Background: The mechanistic target of rapamycin (mTOR) comprises 2 structurally distinct multiprotein complexes, mTOR complexes 1 and 2 (mTORC1 and mTORC2). Deregulation of mTOR signaling occurs during and contributes to the severity of myocardial damage from ischemic heart disease. However, the relative roles of mTORC1 versus mTORC2 in the pathogenesis of ischemic damage are unknown.

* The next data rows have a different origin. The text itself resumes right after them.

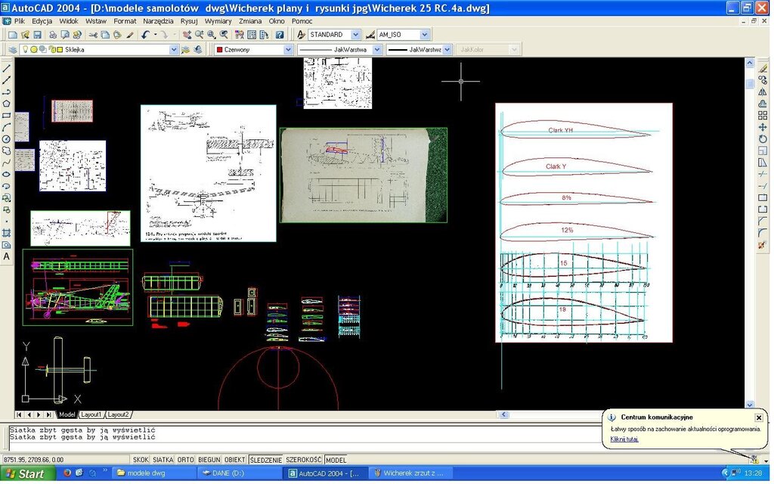The image size is (774, 484).
Task: Switch to the Layout1 tab
Action: (x=91, y=414)
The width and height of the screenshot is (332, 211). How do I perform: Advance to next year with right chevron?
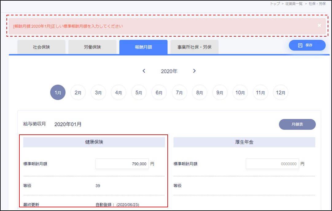[x=194, y=71]
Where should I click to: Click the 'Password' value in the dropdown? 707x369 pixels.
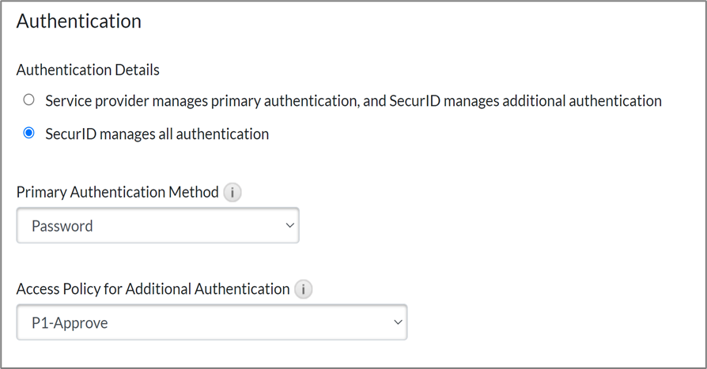click(62, 227)
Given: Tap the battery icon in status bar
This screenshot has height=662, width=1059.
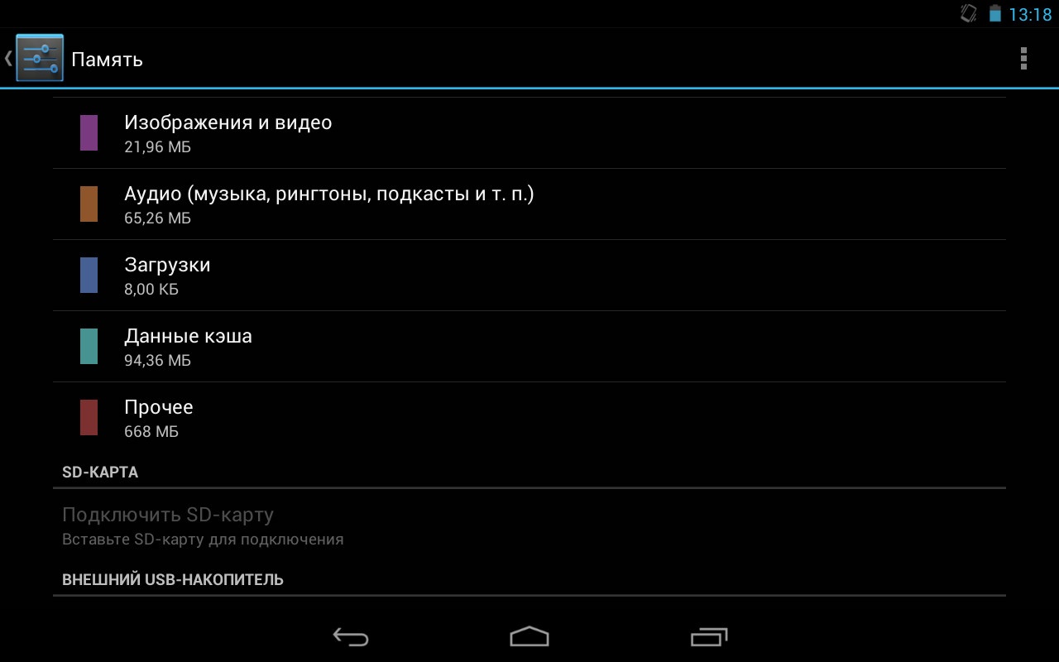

Methods and results: Combined pharmacological and molecular approaches were used to alter the balance of mTORC1 and mTORC2 signaling in cultured cardiac myocytes and in mouse hearts subjected to conditions that mimic ischemic heart disease. The importance of mTOR signaling in cardiac protection was demonstrated by pharmacological inhibition of both mTORC1 and mTORC2 with Torin1, which led to increased cardiomyocyte apoptosis and tissue damage after myocardial infarction. Predominant mTORC1 signaling mediated by suppression of mTORC2 with Rictor similarly increased cardiomyocyte apoptosis and tissue damage after myocardial infarction. In comparison, preferentially shifting toward mTORC2 signaling by inhibition of mTORC1 with PRAS40 led to decreased cardiomyocyte apoptosis and tissue damage after myocardial infarction.
Conclusions: These results suggest that selectively increasing mTORC2 while concurrently inhibiting mTORC1 signaling is a novel therapeutic approach for the treatment of ischemic heart disease.
Keywords: AKT1S1 protein, human; RICTOR protein, human; TOR serine-threonine kinases.